Le respect envers le monde des affaires
est à son plus bas.
L'entreprise n'est pas considérée
comme la solution.
De nos jours, elle incarne le problème
pour la plupart des gens.
Et c'est souvent à juste titre.
Nombreux sont ceux qui,
dans le monde des affaires,
ont mal agi
et ont de fait aggravé le problème.
Donc, cette perception est peut-être justifiée.
Comment voyons-nous
généralement les solutions
à ces problèmes sociaux,
ces nombreux problèmes auxquels
nous sommes confrontés dans la société ?
Eh bien, on a tendance
à rechercher ces solutions
en termes d'ONG,
de gouvernement,
de fondations philanthropiques.
En fait, le type d'entité organisationnelle
de cette époque
est cette énorme augmentation
du nombre d'ONG
et d'organisations sociales.
Il s'agit d'une nouvelle sorte d'organisation,
dont nous avons vu l'expansion.
D'importantes innovations,
d'énormes quantités d'énergie,
de nombreux talents ont été mobilisés
grâce à ce type de structure,
pour tenter de faire face à tous ces défis.
Et beaucoup d'entre nous
sont profondément impliqués là-dedans.
Je suis professeur
dans une école de commerce,
mais jusqu'à présent, je pense avoir fondé
quatre organisations à but non lucratif.
A chaque fois que je me suis intéressé
ou que j'ai pris conscience
d'un problème de société,
j'ai créé une organisation à but non lucratif.

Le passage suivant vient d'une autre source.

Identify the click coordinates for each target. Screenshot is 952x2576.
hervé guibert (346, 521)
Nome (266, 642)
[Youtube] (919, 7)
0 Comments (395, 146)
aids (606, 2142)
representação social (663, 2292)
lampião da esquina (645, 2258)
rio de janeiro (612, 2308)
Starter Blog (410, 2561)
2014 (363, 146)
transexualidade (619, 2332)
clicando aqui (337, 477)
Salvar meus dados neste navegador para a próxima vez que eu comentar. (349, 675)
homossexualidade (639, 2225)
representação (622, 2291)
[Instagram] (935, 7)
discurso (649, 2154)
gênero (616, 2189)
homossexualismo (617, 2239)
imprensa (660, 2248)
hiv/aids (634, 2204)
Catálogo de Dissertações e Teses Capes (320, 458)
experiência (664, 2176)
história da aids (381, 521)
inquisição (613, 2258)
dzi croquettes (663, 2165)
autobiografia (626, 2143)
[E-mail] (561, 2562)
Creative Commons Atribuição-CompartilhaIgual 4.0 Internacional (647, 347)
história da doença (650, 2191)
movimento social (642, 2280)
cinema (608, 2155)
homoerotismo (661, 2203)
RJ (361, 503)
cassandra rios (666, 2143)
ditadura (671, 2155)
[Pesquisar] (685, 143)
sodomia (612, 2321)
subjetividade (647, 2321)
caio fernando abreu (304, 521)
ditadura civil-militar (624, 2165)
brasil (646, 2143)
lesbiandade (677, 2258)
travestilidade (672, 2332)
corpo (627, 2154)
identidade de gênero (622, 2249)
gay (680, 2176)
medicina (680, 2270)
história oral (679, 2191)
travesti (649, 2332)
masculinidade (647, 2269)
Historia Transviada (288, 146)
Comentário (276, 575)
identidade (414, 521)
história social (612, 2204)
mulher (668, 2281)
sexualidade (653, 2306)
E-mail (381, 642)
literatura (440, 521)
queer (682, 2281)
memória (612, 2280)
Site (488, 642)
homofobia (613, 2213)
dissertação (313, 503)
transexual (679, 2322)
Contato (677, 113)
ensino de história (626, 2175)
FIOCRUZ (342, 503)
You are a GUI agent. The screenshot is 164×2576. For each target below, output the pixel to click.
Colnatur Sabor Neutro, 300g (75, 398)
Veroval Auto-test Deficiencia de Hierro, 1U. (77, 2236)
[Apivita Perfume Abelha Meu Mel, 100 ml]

C'est cette manière de procéder
à laquelle nous pensons
pour traiter ce genre de problèmes.
Même un professeur d'école de commerce
a intégré cette manière de procéder.
Mais actuellement, je pense
qu'on a agi durant trop longtemps
de cette façon.
Nous sommes au courant de ces problèmes
depuis des années.
Nous avons des années d'expérience
avec nos ONG et nos entités gouvernementales,
pourtant il existe une réalité embarrassante :
nous ne faisons pas
assez rapidement de progrès.
Nous sommes pas
sur la voie de la victoire.
Ces problèmes semblent encore
ardus et intraitables,
et les solutions auxquelles nous arrivons
sont de petites solutions.
Nous faisons des progrès incrémentaux.
Quel est le problème fondamental
qui nous empêche
de faire face à ces problèmes sociaux ?
Si l'on exclut la complexité,
on est confronté au problème d’échelle.
On ne peut pas passer à l'échelle supérieure.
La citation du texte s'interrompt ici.